Stored entries
Content starts
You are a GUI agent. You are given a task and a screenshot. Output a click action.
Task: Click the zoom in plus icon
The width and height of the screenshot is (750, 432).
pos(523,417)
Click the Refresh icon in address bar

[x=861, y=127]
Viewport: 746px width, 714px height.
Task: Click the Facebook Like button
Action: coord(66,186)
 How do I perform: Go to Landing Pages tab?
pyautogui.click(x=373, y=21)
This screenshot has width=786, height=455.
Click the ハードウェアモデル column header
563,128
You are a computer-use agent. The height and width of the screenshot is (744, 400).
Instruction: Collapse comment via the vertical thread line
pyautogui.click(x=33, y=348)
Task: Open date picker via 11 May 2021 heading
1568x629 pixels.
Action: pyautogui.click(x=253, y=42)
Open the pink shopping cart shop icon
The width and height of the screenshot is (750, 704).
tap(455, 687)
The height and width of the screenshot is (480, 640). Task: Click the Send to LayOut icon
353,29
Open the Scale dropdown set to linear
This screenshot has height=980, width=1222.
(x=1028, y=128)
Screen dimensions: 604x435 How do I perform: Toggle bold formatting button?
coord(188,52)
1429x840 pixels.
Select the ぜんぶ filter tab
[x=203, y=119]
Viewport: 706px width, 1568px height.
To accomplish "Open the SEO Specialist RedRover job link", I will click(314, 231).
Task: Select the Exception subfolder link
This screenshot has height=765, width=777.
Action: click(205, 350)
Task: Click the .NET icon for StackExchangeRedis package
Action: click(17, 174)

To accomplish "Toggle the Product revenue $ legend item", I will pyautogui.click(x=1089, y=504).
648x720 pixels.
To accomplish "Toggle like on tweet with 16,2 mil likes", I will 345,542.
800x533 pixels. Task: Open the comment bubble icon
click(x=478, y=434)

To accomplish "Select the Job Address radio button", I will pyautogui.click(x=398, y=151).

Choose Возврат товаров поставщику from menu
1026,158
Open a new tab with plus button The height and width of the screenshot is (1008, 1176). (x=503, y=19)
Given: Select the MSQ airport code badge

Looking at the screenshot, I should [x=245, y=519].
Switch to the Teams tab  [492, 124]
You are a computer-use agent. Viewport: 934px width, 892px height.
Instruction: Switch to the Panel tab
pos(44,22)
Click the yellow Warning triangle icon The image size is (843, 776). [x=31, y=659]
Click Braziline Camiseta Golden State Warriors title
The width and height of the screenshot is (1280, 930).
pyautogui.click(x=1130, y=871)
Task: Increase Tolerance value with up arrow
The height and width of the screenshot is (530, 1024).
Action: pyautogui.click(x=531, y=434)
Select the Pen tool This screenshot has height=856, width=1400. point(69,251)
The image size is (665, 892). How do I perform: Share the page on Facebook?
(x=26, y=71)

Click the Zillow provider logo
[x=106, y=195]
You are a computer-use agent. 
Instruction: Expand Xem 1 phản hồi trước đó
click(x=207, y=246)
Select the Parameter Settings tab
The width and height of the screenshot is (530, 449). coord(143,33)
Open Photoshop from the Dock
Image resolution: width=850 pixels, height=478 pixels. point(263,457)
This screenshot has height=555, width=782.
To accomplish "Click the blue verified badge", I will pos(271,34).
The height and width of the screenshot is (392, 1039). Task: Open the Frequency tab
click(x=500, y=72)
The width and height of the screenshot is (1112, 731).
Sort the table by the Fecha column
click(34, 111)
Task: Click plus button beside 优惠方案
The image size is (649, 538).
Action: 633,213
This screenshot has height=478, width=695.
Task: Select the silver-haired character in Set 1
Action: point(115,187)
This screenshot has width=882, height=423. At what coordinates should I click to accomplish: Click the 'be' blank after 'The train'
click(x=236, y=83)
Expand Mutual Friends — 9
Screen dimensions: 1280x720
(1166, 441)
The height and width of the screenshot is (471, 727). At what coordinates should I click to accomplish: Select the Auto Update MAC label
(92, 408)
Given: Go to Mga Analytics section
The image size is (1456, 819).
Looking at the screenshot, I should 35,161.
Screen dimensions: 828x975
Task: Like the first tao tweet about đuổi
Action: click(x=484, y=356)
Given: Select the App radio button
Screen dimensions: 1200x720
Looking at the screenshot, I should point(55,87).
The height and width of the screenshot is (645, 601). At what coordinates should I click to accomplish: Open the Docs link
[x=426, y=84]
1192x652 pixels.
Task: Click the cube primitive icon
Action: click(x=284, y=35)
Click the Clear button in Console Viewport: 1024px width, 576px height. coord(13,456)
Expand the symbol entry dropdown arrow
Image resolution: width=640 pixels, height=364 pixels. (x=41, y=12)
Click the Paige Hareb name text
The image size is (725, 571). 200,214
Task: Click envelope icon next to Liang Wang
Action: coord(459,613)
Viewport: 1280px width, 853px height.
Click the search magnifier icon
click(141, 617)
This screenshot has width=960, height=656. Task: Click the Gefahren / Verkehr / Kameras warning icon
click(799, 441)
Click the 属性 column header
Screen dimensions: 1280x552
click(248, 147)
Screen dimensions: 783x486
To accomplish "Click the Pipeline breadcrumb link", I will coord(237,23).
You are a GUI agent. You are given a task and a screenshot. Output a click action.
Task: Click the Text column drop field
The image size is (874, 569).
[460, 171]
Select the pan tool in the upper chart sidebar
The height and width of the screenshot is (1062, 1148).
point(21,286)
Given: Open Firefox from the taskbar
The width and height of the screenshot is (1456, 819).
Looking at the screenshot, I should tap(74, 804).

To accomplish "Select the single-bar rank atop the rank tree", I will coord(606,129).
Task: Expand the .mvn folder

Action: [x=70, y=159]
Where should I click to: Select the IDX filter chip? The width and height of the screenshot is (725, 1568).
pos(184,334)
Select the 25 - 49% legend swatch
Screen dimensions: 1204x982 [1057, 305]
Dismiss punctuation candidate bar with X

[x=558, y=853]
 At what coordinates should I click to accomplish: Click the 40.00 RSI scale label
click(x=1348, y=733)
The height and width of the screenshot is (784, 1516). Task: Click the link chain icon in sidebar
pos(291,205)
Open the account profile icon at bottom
Content ends
Find the word "plus" in the records and pull out each line that has it.

Task: Click the zoom in plus icon
Open a new tab with plus button The height and width of the screenshot is (1008, 1176). (x=503, y=19)
Task: Click plus button beside 优惠方案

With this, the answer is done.